Using Entries and DefaultStatus, the application can have any combination of explicitly allowing or denying any or all MIME types.

Under the Hood

DocumentFactory will check for MIME types using GetStatus during LoadFromUri, LoadFromFile and LoadFromStream as follows:

Checks LoadDocumentOptions.MimeType. This member a default value of null but can be set by the user application to the actual mime type of the document being loaded. The factory will call GetStatus passing this value and fail loading the document if the status was Denied.

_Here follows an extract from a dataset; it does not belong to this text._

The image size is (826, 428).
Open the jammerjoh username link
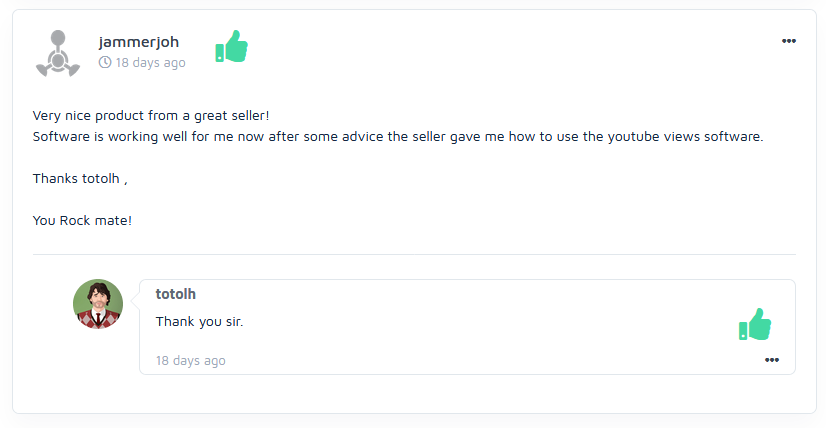[x=139, y=42]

  • Next, for LoadFromUri, the factory can obtain the MIME type (media type) from the URL by reading the HTTP headers returned by the server hosting the document. It will also be checked and if denied, the load fails.

  • Next, for uploaded documents, a MIME type can also be set by the user application in UploadDocumentOptions.MimeType. If this value was set by the user then it will also be checked and if denied, the load will fail.

  • For the first two options, the MIME type might not available or set to a wrong value, therefore, finally the factory will obtain the real MIME type from the actual image data (using RasterCodecs) and if re-checked again and denied, the load fails.

  • Finally, the final MIME type obtained from all of the above is stored in the LEADDocument.MimeType property and load succeeds. The value of DocumentCacheInfo.MimeTypeStatus for this document will be set to the status found during this load operation.

All the above can be logged and traced using the UserGetDocumentStatusHandler callback. The application can set a custom handler in UserGetDocumentStatus and the factory will invoke this callback for all the operations above with the following parameters:

Parameter Description
uri The URI to the document being loaded.
options The LoadDocumentOptions object passed by the user.
source The source of this callback invocation.
mimeType The MIME type being checked

source can be any of the following:

Member Value
DocumentMimeTypeSource.User The mime type is passed by the user. For instance, in LoadDocumentOptions.MimeType.
DocumentMimeTypeSource.Cache The mime type is stored in the cache, for example, from UploadDocumentOptions.MimeType
DocumentMimeTypeSource.Url The mime type was obtained from the HTTP headers of a URL as set by the server containing the document.
DocumentMimeTypeSource.Data The mime type is read by LEADTOOLS RasterCodecs from the actual image data.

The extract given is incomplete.